**Task goal**
Search the listing below, and show each line that includes the word "screenshot".

**Extracted material**
+ + + + +
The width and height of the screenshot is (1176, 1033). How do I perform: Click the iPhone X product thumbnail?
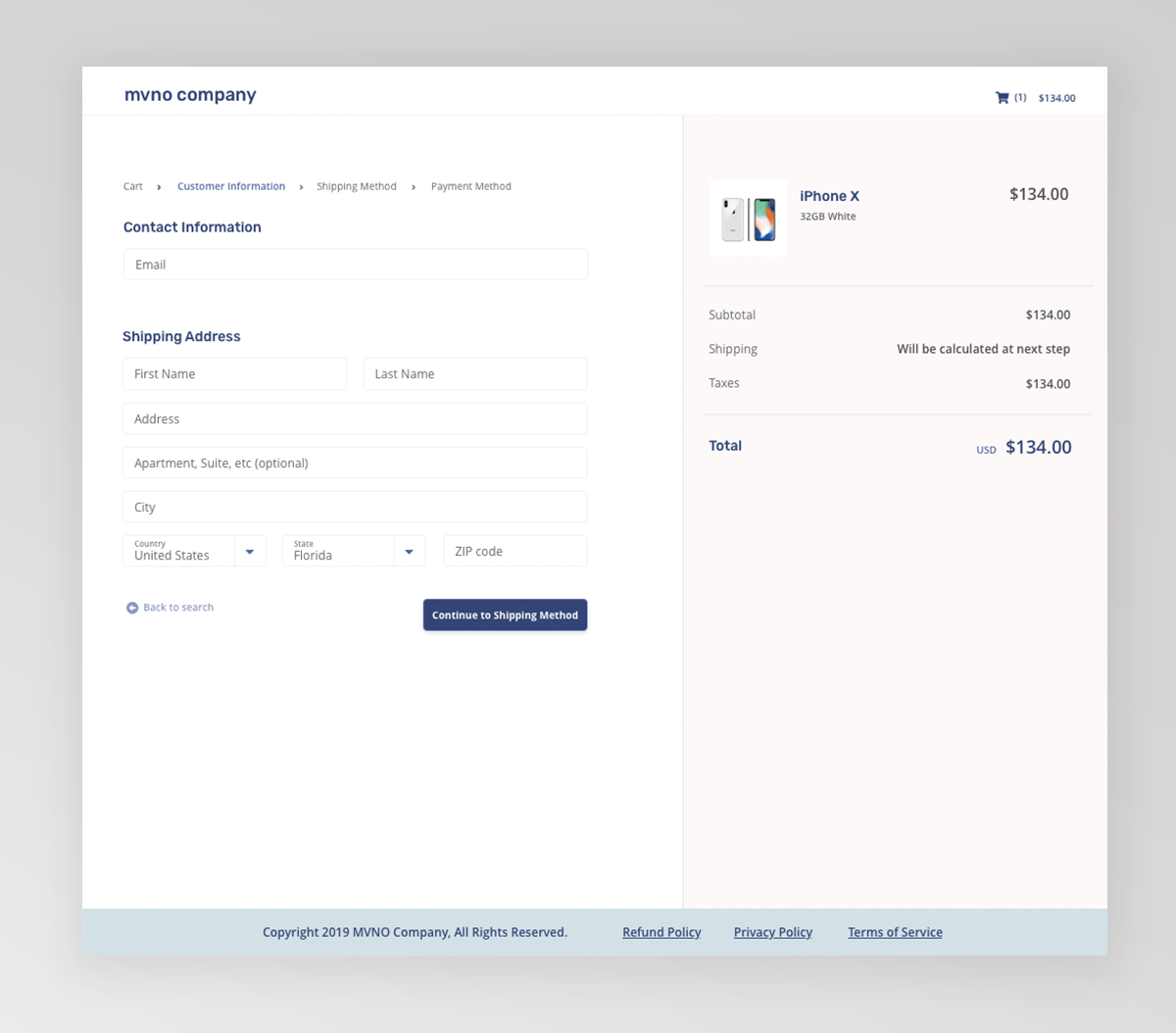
+ + + + +
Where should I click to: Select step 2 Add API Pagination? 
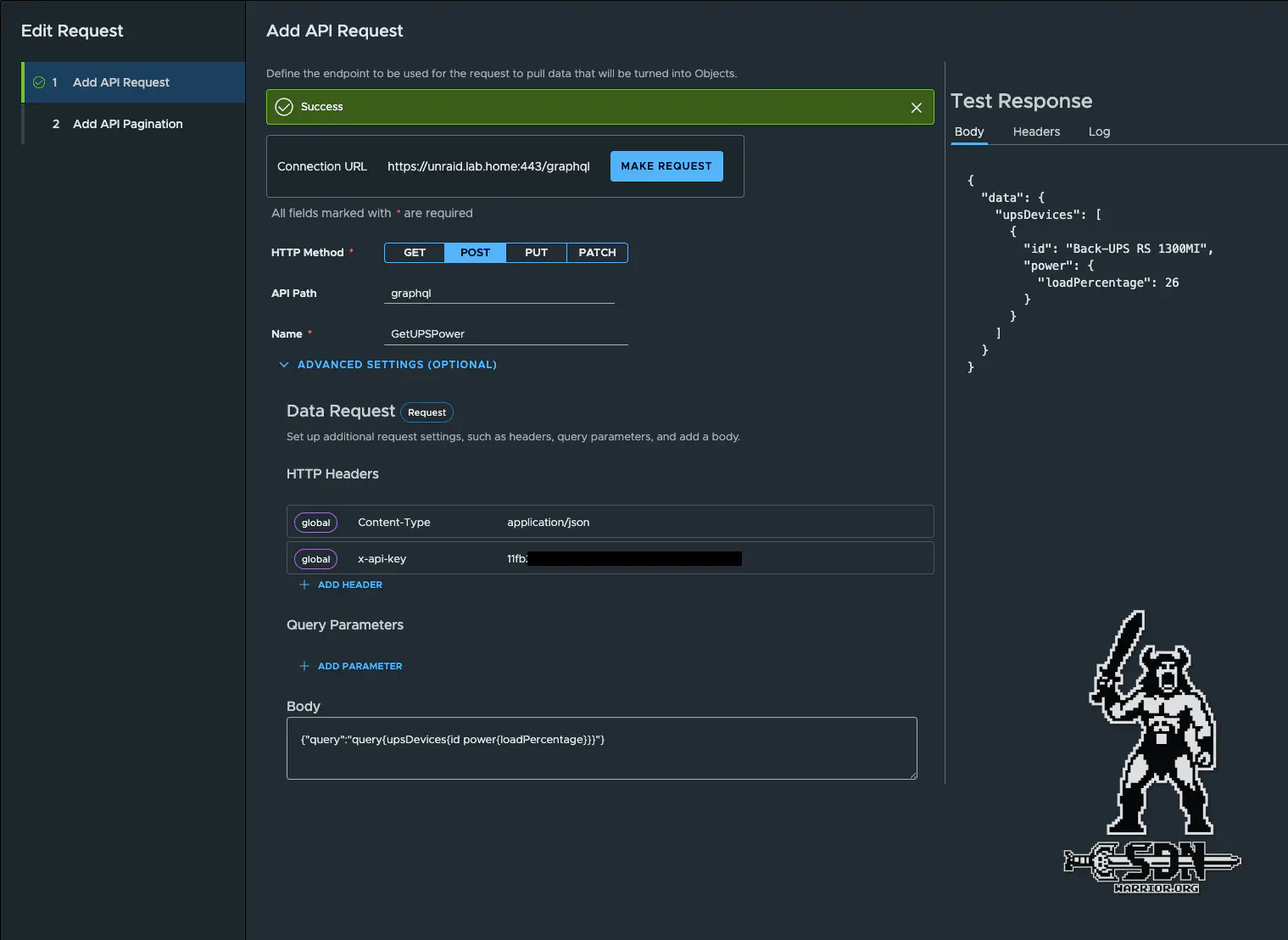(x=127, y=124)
+ + + + +
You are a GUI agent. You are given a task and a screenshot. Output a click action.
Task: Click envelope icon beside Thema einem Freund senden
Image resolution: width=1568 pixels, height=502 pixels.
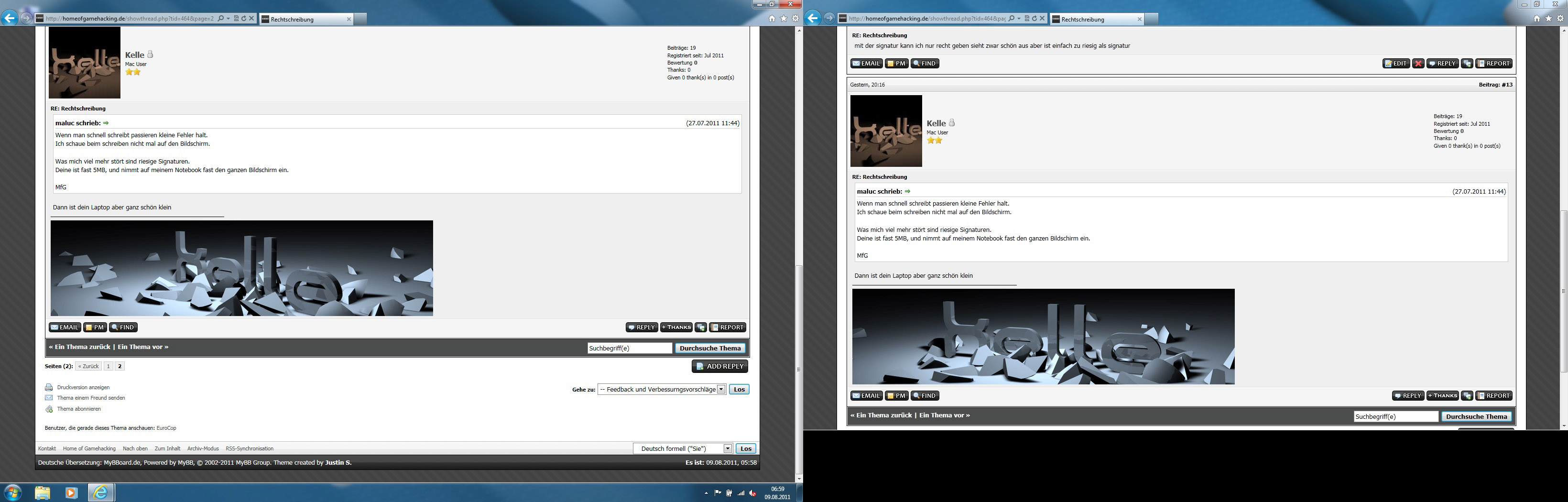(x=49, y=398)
+ + + + +
**Output**
The width and height of the screenshot is (1176, 1033). How do I perform: Click the iPhone X product thumbnail?
You are a GUI agent. You are given a task and a screenshot. Output a click action.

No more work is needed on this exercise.